What are the ancient roots of the food contract manufacturing industry? Believe it or not, the oldest references date from 4,000 BC in Mesopotamia. The US food contract manufacturing industry can be traced back to the 1860s, though today's industry would be unrecognizable to 19th-century Americans – or Mesopotamians.
The consumer-driven grocery industry has always shaped contract manufacturing. However, the contract manufacturing industry today is also shaping the competitive position of food brands, impacting how they bring new products to market in the US grocery industry.
From humble beginnings, the industry has thrived in the past few decades. According to the Contract Packaging Association’s (CPA) recently published State of the Industry Report, as of 2023, the industry has surpassed the $100 Billion mark and continues to grow at more than twice the rate of the food industry it serves.
Even at $100 Billion, the contract manufacturing industry is dwarfed by the size and scale of the packaged food or grocery industries. Given this asymmetrical relationship, how has the industry shaped the competitive landscape of retail brands?
Today, rapid new product introductions are more than a strategy – they are a necessity. The lifecycle of many new products is short, and consumer preferences are increasingly diverse and fickle.
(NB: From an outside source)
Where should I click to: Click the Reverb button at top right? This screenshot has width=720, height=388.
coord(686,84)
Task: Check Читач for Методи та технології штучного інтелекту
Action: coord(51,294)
Today’s hot new product can be gone tomorrow. Anticipating trends and responding to them requires updated strategies and tactics.
For leading brands, the traditional 18-month internal development cycle, followed by internal scaling of production, which worked well for a century, is simply too slow to respond to many of these new challenges.
The surge in emerging brands, often well-financed and laser-focused, poses a growing threat, often gaining share and high-margin sales at the expense of legacy brands. These firms often have few production assets, instead relying on contract manufacturing relationships, enabling them to focus their expertise and capital on market-facing issues.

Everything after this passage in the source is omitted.